Une association féminine tunisienne appelle à l’adoption d’une loi sur la retraite anticipée pour les femmes.

La présidence de l’Association tunisienne des femmes démocrates a appelé à retirer un projet de loi qui permet aux femmes travaillant dans le secteur privé de bénéficier d’une retraite anticipée à 50 ans, sans condition de maternité, le considérant comme un moyen de résoudre le problème du chômage des hommes.
Dans un communiqué publié ce mardi, l’association a affirmé que le projet de loi, qui a supprimé la condition de maternité pour bénéficier de la retraite anticipée, « compromet » le droit à un travail décent et transforme le « choix » en « mécanisme de pression indirect », surtout compte tenu de la vulnérabilité des femmes travaillant dans le secteur privé.
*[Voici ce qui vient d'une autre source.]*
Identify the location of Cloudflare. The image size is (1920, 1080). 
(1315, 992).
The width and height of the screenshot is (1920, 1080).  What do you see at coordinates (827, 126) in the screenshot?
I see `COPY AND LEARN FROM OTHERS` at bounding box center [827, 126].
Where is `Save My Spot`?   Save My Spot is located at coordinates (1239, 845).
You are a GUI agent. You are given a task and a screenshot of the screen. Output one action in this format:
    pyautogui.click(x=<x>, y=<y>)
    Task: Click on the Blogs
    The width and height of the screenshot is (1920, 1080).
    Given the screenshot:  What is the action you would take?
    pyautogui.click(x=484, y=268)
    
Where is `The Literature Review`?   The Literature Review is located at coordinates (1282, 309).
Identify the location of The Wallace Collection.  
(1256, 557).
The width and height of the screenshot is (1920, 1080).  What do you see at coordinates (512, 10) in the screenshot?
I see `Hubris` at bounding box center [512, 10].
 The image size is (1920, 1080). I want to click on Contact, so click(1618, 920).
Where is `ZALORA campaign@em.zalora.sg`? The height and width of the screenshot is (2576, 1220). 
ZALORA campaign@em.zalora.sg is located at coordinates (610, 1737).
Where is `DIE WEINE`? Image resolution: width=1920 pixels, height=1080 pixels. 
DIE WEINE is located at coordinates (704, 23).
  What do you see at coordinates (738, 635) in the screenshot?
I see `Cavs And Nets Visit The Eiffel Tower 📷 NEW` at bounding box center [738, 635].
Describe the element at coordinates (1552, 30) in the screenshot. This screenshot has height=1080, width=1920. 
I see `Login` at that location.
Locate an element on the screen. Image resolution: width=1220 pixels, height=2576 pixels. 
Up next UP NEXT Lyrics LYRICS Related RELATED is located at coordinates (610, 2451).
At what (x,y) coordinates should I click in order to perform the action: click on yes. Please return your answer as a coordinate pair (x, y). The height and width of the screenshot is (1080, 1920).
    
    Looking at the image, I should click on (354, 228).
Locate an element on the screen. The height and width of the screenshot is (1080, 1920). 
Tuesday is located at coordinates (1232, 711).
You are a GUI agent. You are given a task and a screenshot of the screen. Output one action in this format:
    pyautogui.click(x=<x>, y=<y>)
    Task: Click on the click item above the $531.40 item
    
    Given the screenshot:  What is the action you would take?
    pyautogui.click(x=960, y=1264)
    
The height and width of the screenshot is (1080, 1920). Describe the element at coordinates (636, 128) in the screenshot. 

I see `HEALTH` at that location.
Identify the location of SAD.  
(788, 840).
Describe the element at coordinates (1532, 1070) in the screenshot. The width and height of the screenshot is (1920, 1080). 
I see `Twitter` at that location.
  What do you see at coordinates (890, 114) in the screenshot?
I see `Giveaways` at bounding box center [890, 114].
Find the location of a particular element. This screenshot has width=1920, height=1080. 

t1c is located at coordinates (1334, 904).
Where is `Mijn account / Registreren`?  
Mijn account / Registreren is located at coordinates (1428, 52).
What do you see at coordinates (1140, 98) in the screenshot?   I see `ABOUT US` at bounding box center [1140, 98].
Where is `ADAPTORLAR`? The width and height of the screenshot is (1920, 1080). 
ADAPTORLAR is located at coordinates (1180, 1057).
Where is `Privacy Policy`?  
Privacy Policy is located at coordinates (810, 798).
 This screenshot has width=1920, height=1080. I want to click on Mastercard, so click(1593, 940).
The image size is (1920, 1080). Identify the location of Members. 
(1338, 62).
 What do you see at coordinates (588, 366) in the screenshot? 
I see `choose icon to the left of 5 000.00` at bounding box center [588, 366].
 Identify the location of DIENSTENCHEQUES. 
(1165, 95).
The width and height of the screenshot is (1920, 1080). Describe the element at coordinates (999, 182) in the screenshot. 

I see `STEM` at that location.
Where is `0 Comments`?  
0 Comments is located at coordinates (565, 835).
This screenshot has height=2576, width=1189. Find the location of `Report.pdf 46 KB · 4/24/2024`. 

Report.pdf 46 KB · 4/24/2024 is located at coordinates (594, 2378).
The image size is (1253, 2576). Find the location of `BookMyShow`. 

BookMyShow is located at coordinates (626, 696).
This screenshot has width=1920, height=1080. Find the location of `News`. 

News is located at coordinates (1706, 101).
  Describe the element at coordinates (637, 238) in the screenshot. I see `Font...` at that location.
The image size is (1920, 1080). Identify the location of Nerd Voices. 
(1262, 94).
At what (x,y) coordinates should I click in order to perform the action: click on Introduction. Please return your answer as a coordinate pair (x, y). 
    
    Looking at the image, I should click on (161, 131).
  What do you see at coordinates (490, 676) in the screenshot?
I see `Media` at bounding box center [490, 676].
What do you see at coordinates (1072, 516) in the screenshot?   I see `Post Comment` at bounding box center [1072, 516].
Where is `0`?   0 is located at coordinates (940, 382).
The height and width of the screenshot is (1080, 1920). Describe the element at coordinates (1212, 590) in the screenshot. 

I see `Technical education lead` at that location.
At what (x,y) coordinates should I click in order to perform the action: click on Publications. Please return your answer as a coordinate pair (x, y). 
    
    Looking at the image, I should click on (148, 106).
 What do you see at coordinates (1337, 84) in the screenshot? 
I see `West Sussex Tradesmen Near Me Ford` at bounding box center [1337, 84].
Elle a souligné que « chercher des ‘solutions’ à la crise économique ou au ‘chômage des hommes’ ne peut se faire au détriment des femmes, ni en sacrifiant leurs droits, ni en les excluant du marché du travail ».
L’association a ajouté que le projet de loi « confirme, dans son essence, une approche discriminatoire et dangereuse à l’égard des femmes et de leurs droits économiques et sociaux, s’inscrivant dans un cadre général de politiques et de législations qui cherchent, de manière directe ou indirecte, à ramener les femmes à la sphère domestique… ».
Pour justifier sa position, l’association féminine a également affirmé que le texte proposé « limite le parcours professionnel des femmes en les incitant à quitter prématurément le marché du travail, les privant ainsi d’opportunités de progression de carrière, de promotions, de formation continue et de participation égale à toutes les étapes de l’emploi et de la prise de décision ».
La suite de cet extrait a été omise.